> **Your goal**
Reproduce verbatim everything from the first line of the records below down to and including the line that contains "click(318, 13)".

> **Supplied information**
··········

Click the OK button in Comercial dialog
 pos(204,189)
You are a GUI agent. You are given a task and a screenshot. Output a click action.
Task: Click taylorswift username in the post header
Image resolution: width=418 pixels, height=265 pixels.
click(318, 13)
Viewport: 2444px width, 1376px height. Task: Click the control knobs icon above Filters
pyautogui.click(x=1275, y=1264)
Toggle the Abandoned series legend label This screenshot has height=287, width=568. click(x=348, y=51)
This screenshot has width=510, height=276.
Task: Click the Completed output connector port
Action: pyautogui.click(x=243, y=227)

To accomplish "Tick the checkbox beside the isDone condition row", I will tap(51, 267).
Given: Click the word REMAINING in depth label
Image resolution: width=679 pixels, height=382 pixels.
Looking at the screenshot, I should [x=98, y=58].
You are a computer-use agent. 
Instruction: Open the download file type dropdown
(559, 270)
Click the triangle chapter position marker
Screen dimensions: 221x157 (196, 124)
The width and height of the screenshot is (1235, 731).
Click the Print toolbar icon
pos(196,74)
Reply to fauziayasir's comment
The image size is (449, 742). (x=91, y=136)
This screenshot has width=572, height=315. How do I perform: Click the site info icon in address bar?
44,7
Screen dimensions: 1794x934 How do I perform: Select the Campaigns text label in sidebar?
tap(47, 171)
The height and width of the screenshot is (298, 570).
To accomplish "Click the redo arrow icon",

··········

> **Reply to the exercise**
Click the OK button in Comercial dialog
 pos(204,189)
You are a GUI agent. You are given a task and a screenshot. Output a click action.
Task: Click taylorswift username in the post header
Image resolution: width=418 pixels, height=265 pixels.
click(318, 13)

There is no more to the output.